Within the records below, how many lines contain "height"? The answer is that number alone.

Available records -
- - - - - - -

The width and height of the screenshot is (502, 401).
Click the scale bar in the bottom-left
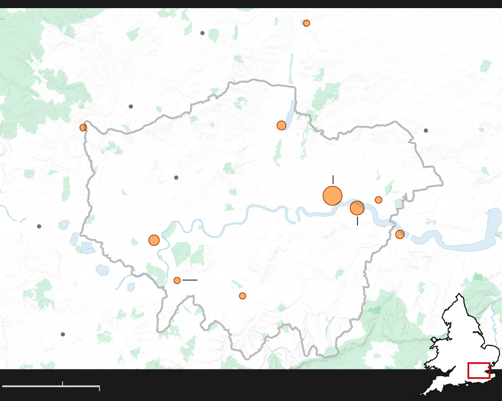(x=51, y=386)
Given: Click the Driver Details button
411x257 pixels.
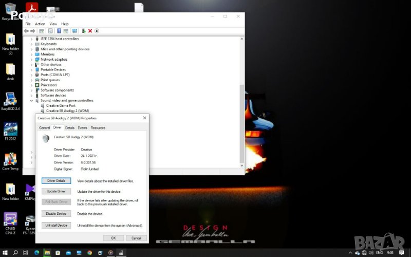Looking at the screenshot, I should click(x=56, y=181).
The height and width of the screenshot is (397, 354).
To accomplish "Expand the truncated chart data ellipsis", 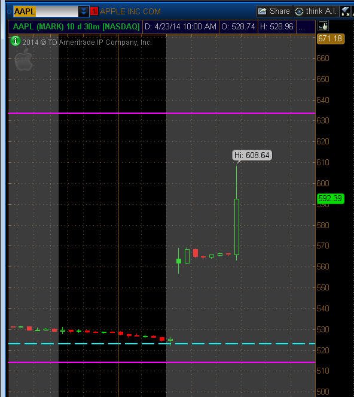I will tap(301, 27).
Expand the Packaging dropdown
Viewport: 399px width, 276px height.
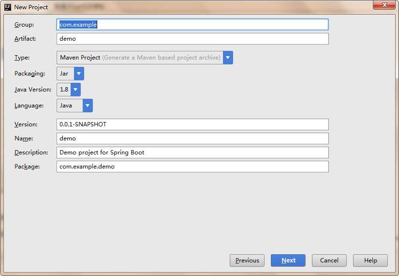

- - - - - - -

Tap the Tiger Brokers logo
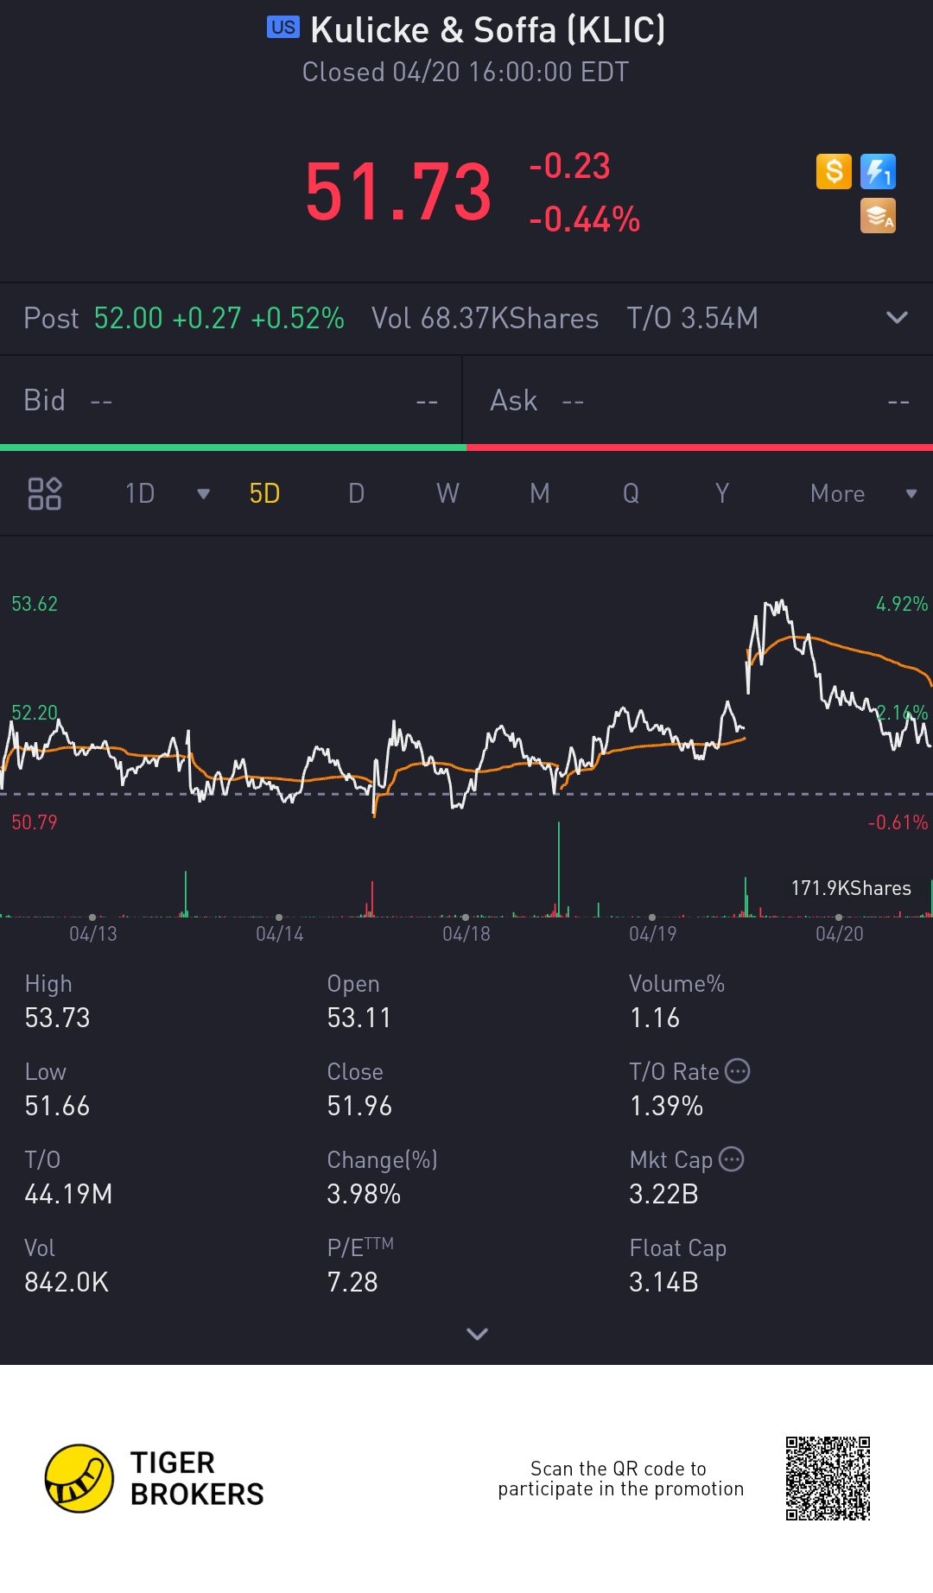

- - - - - - -

Exercise response -
3